Quirks and Quarks

'Where's the blue food?' Scientists find source for natural blue food dye in red cabbage

A natural alternative to blue food dye has been very challenging to find because nature doesn't provide a lot of options

Nature doesn't provide a lot of options for blue pigments without a purplish undertone

Blue ice cream made with the new pigment that came from red cabbage. (Rebecca Robbins, Mars Wrigley Global Innovation Center)

Food scientists who've long been searching for a natural alternative for blue artificial food dye have found a pigment they could work with in red cabbage.

Concerns about a possible link between behavioural problems such as hyperactivity or inattention in some children and artificial food dyes led many food manufacturers to go on the hunt for natural alternatives. 

Some colours were easy to replace, like turmeric for yellow or beets for red, but finding a non-purplish natural source for the colour blue has always stymied food scientists. 

Turmeric is a great alternative natural for yellow food dye. (Tropper2000 / Shutterstock)

※ ※ ※

**What to work on**
1) Reproduce the passage of the red cabbage blue dye article between "Food scientists who've" and "stymied food scientists.", inclusive.
2) Continue the red cabbage blue dye article from where it stops.

**Extracted records**
※ ※ ※

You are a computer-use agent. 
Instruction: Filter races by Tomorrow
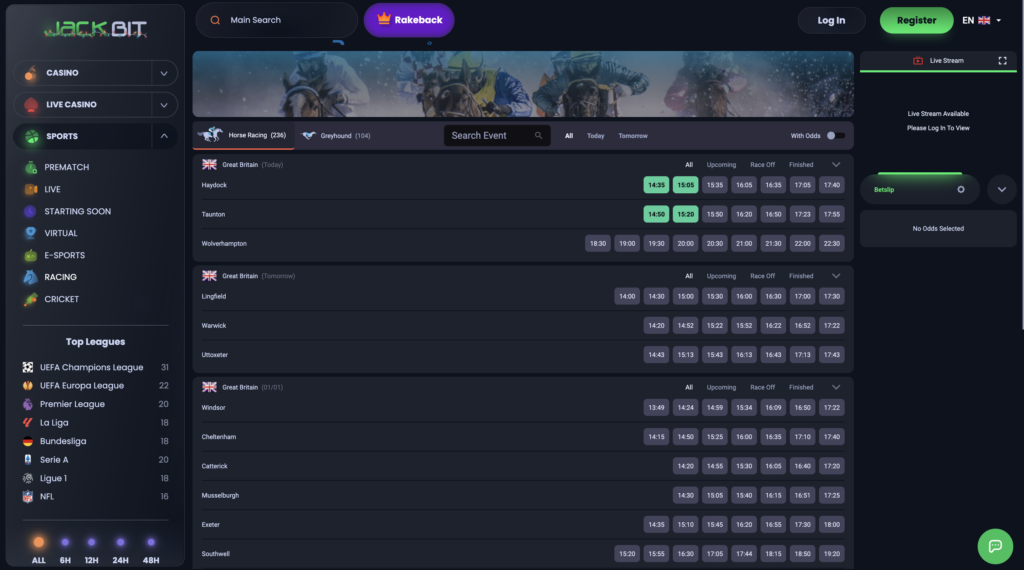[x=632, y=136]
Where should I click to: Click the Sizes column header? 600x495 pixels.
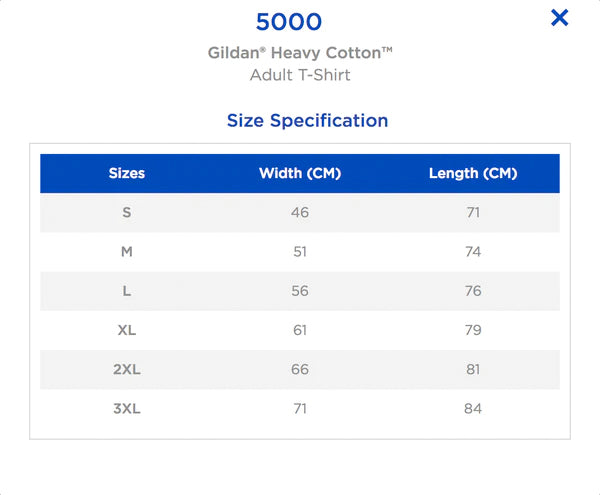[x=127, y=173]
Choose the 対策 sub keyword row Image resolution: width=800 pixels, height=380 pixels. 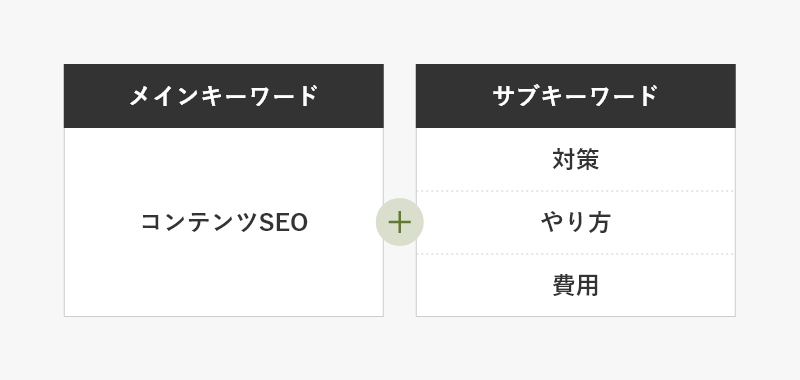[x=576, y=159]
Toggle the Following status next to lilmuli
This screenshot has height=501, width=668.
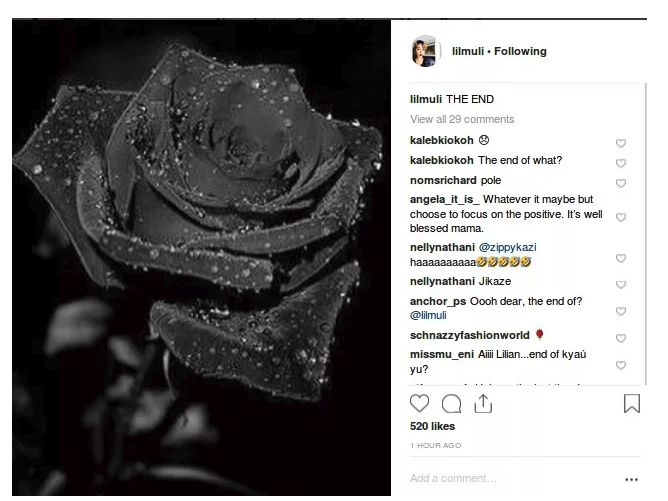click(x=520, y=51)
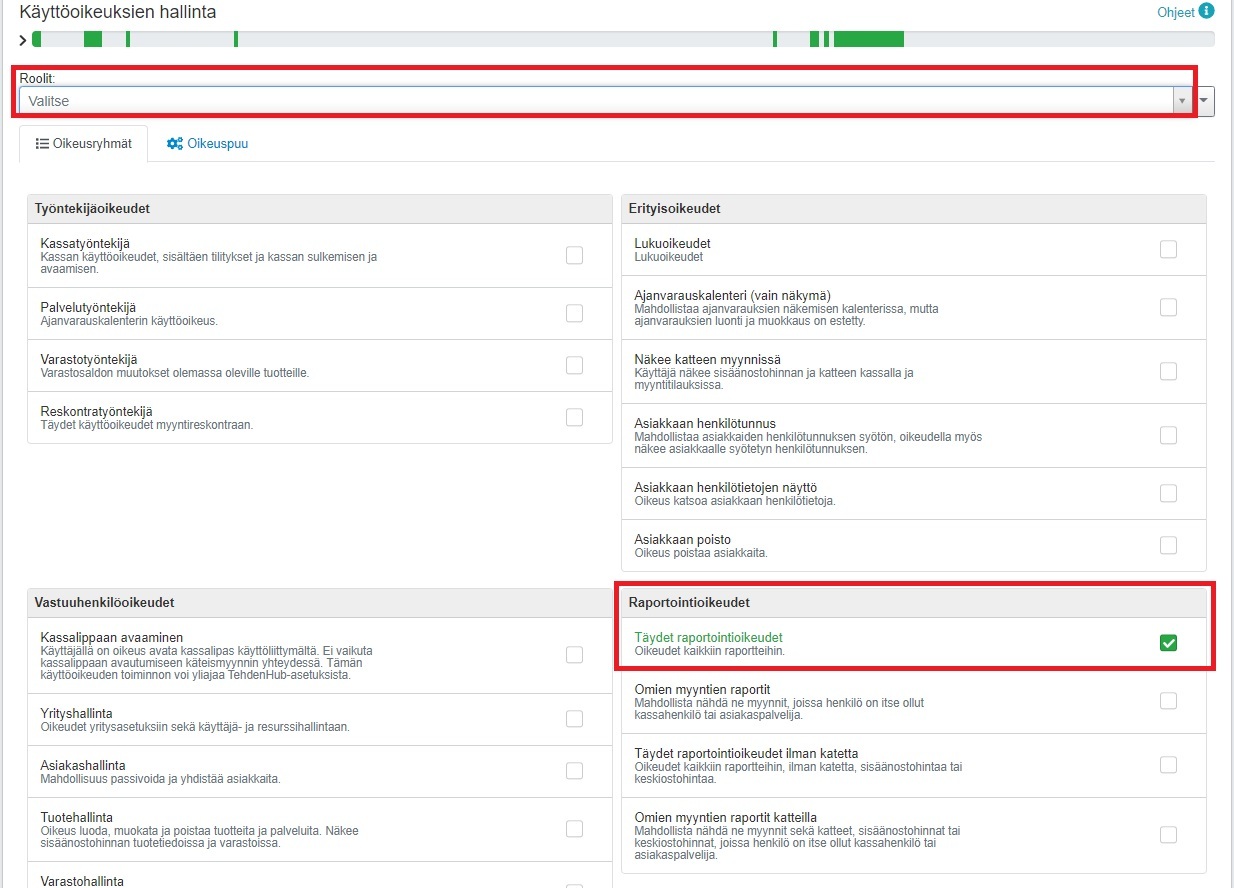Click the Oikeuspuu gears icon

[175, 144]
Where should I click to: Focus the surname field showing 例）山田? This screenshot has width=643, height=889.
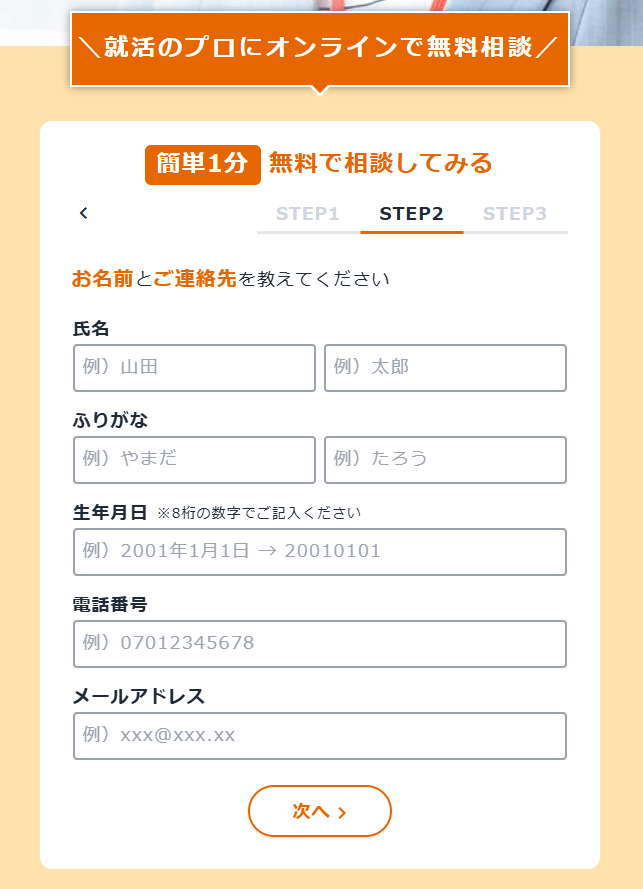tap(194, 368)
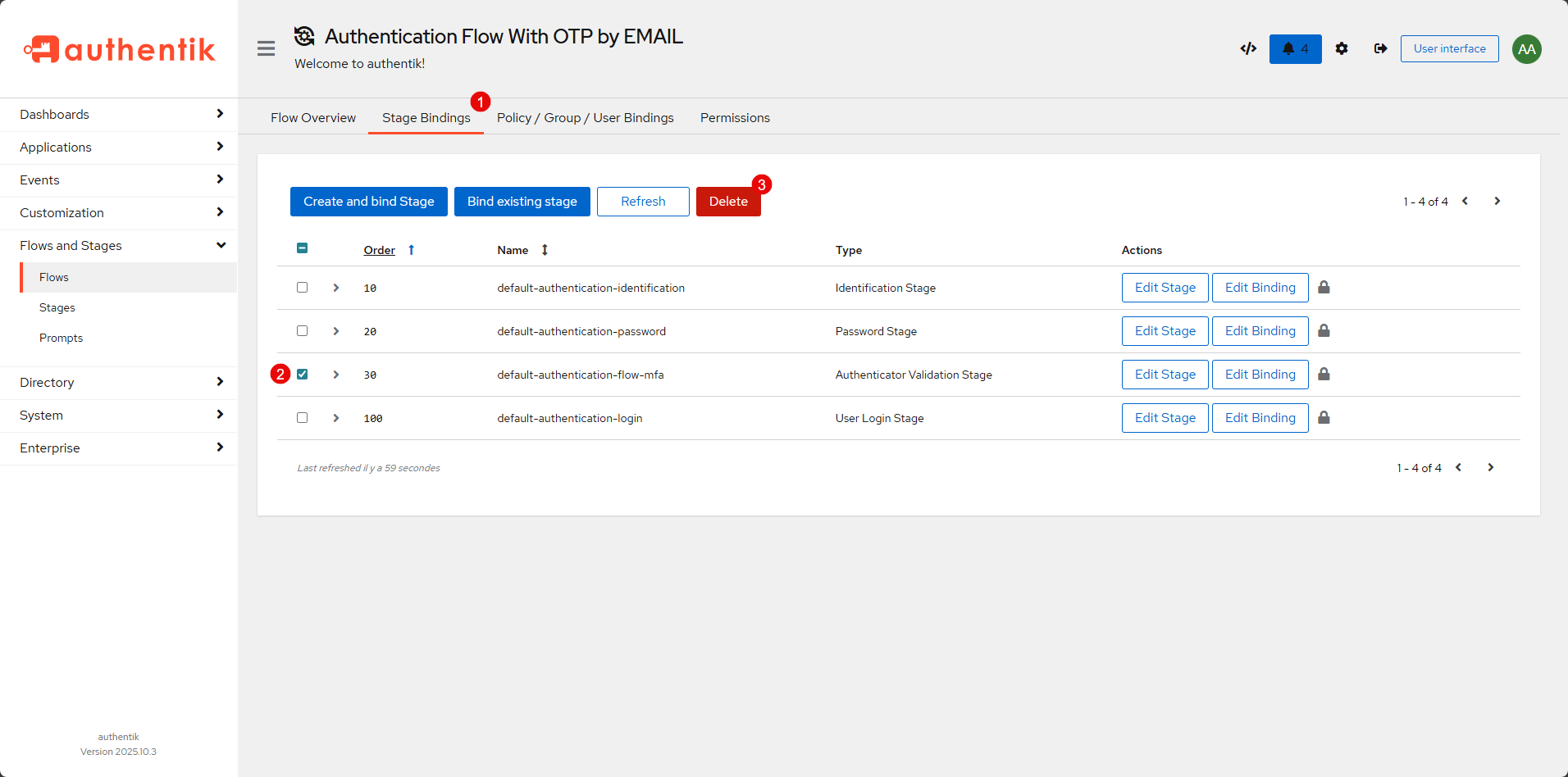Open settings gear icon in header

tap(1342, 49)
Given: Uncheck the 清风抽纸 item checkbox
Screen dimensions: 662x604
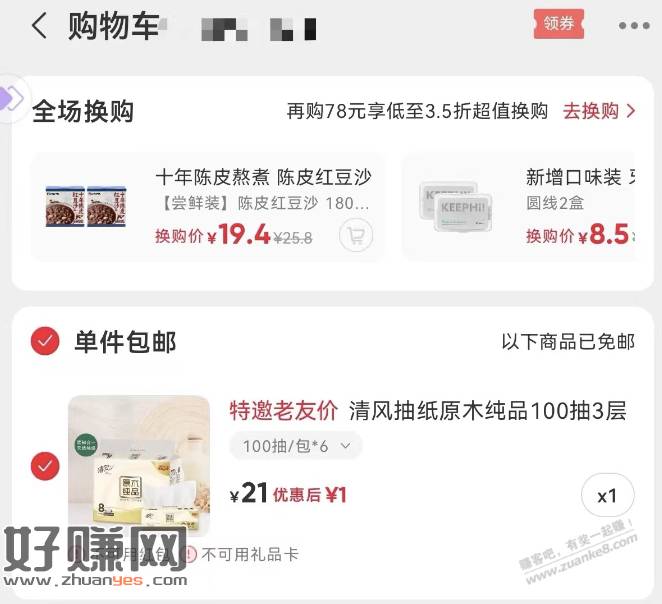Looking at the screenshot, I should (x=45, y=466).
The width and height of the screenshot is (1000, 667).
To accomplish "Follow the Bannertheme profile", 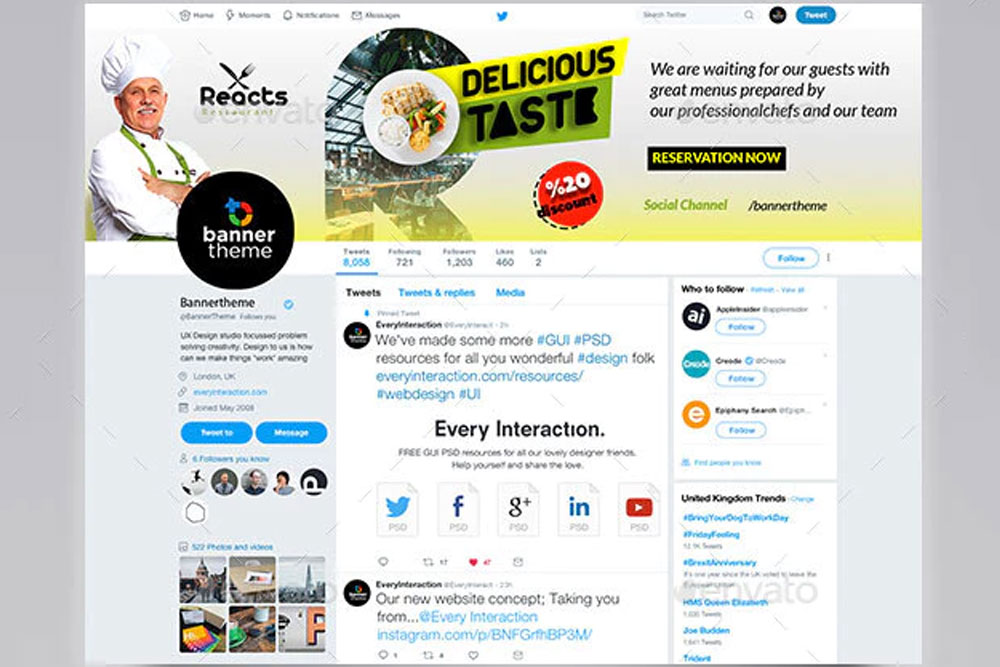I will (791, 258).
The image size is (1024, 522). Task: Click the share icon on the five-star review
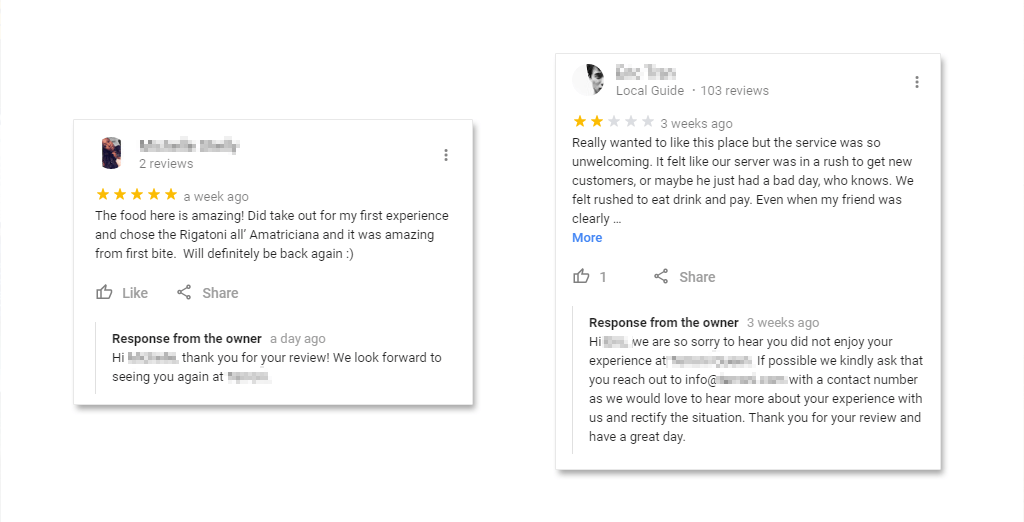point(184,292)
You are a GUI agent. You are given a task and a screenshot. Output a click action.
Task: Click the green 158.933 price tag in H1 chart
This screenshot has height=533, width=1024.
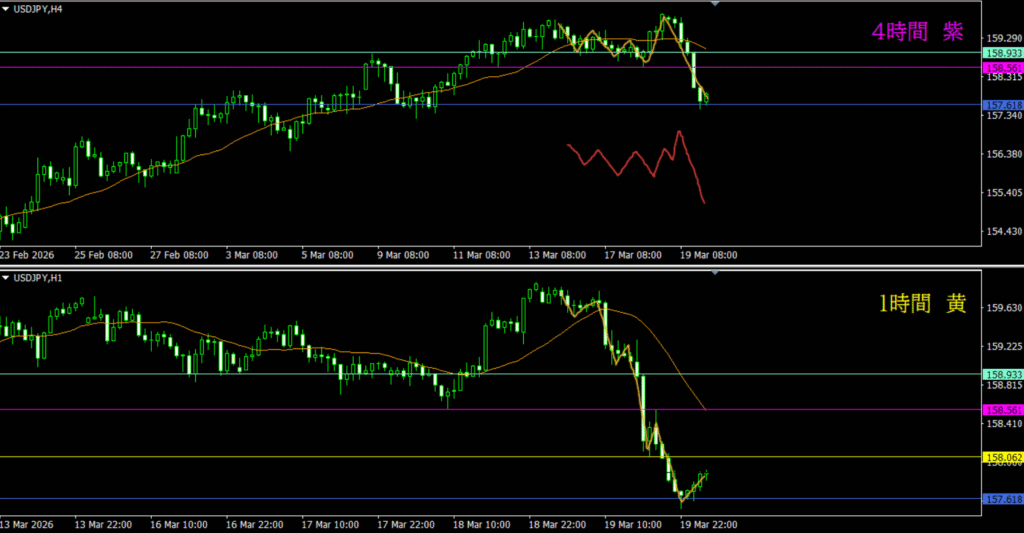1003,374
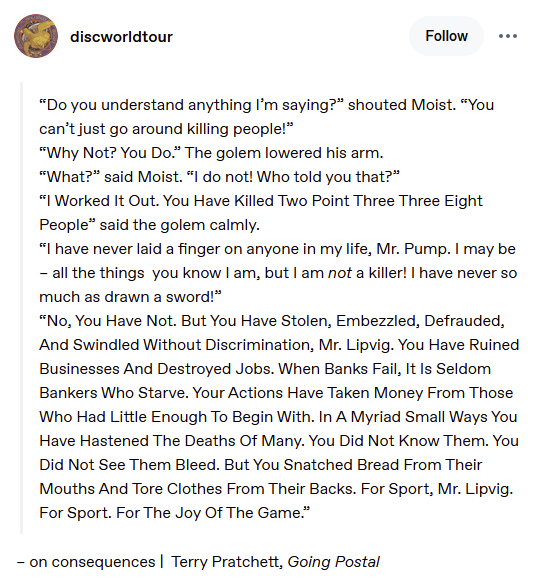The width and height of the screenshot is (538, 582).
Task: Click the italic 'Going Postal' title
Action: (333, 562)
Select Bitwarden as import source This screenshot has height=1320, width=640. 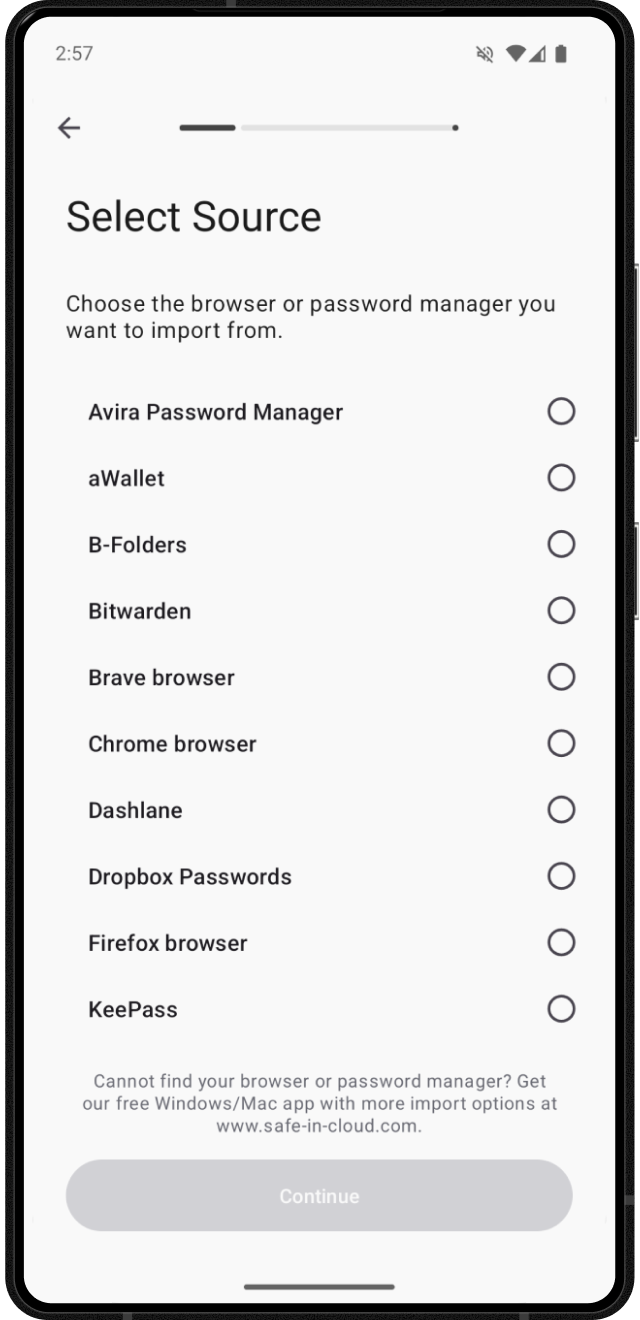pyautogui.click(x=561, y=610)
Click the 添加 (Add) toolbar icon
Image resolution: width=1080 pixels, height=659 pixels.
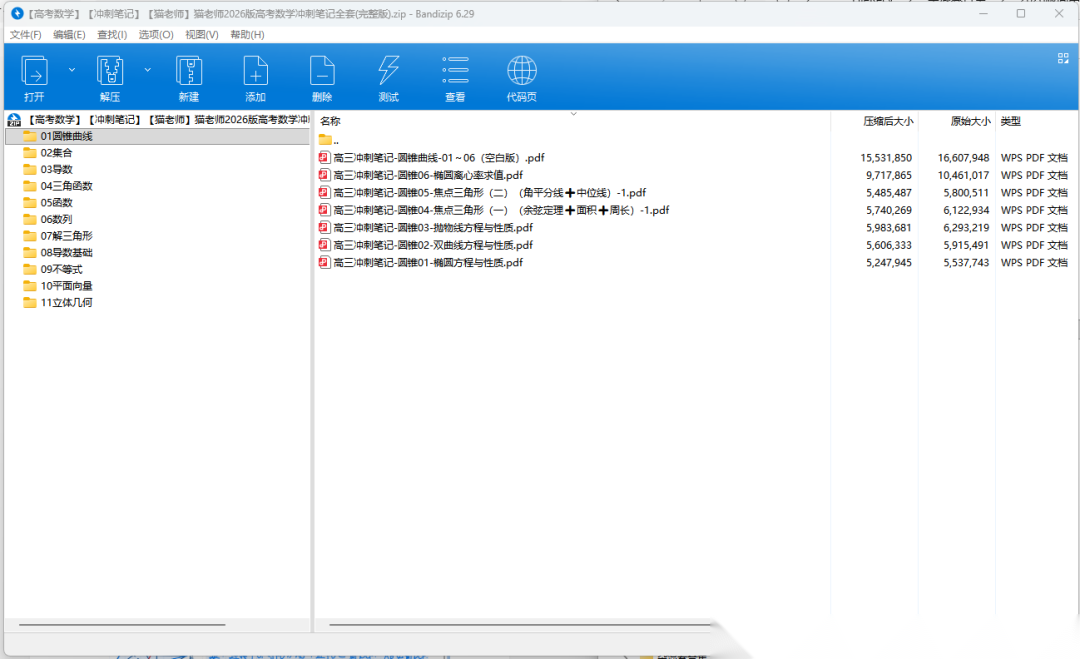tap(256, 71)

※ ※ ※

**Exercise results**
1)
Food scientists who've long been searching for a natural alternative for blue artificial food dye have found a pigment they could work with in red cabbage.

Concerns about a possible link between behavioural problems such as hyperactivity or inattention in some children and artificial food dyes led many food manufacturers to go on the hunt for natural alternatives. 

Some colours were easy to replace, like turmeric for yellow or beets for red, but finding a non-purplish natural source for the colour blue has always stymied food scientists.

2)
Now a team of scientists partially funded by Mars Wrigley, the company that makes M&Ms, says it's found a way, thanks to a pigment called an "anthocyanin" in red cabbage. Their study was published in the journal Science Advances

Pam Denish, a biophysics PhD candidate at the University of California, Davis and lead author on the study said in an interview with Quirks & Quarks host, Bob McDonald, the reason a natural blue has been such a challenge to find is because it's so rare in nature. 

That possibility that candy and cereals containing artificial colours could have these side effects, led many food manufacturers to go on a hunt for natural colour alternatives. (Mat Hayward / stock.adobe.com)

The anthocyanin they found in red cabbage was close to the cyan blue they were looking for, but not quite perfect.  So the researchers decided to try a strategy found in some blue flowers when anthocyanins are combined with a metal ion, like aluminum.

Once they tried that, they got the blue they wanted, but since that pigment is only found in very small concentrations in red cabbage, the researchers needed a way to scale it up.

One pigment in red cabbage proved to be the one that when combined with aluminum produced a vibrant cyan shade of blue. (Shannon VanRaes / Reuters)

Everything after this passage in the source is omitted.